Key -tips voor zwart -witte landschapsverwerking:
* Denk in Grays: Visualiseer hoe kleuren zich vertalen in grijstinten.
* Omhels contrast: Zwart -witte fotografie gedijt op contrast. Experimenteer met verschillende contrastniveaus om te zien wat het beste werkt.
* textuur is sleutel: Zwart en wit benadrukt textuur. Gebruik duidelijkheid en slijpen om de texturen in uw landschap naar voren te brengen.
* Let op licht: Licht is nog belangrijker in zwart en wit. Zoek naar sterke licht- en schaduwpatronen om dramatische afbeeldingen te maken.
* Wees niet bang om te experimenteren: Er is geen enkele "juiste" manier om een zwart -wit beeld te verwerken. Experimenteer met verschillende technieken om te vinden wat het beste werkt voor uw stijl en de specifieke afbeelding.
* minder is vaak meer: Vermijd oververwerking. Subtiele aanpassingen kunnen vaak effectiever zijn dan drastische veranderingen.
* Gebruik voorinstellingen als startpunten: Lightroom -presets kunnen een goed startpunt bieden voor uw zwart -witte verwerking. Experimenteer met verschillende presets en pas ze vervolgens naar wens aan. Maar vertrouw er niet volledig op; Leer de onderliggende aanpassingen.

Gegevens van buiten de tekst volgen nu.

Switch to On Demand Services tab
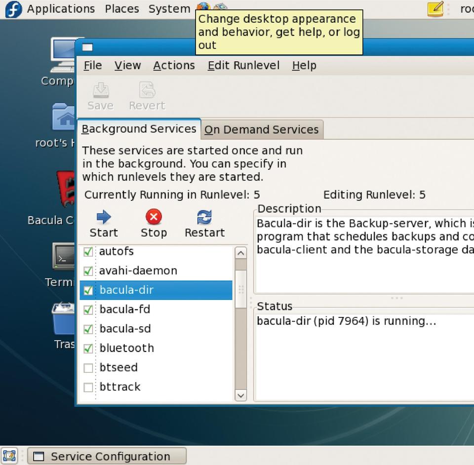The image size is (474, 465). coord(262,130)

* Bestudeer de meesters: Kijk naar het werk van beroemde zwart -witte landschapsfotografen (Ansel Adams, Edward Weston, Michael Kenna) om inspiratie te krijgen en hun technieken te leren.
* Oefen regelmatig: Hoe meer je oefent, hoe beter je wordt in het verwerken van zwart -witte landschapsfoto's.
Door deze stappen te volgen en te experimenteren met verschillende technieken, kunt u verbluffende zwart -wit landschapsfoto's maken die de schoonheid en het drama van de natuurlijke wereld vastleggen. Succes!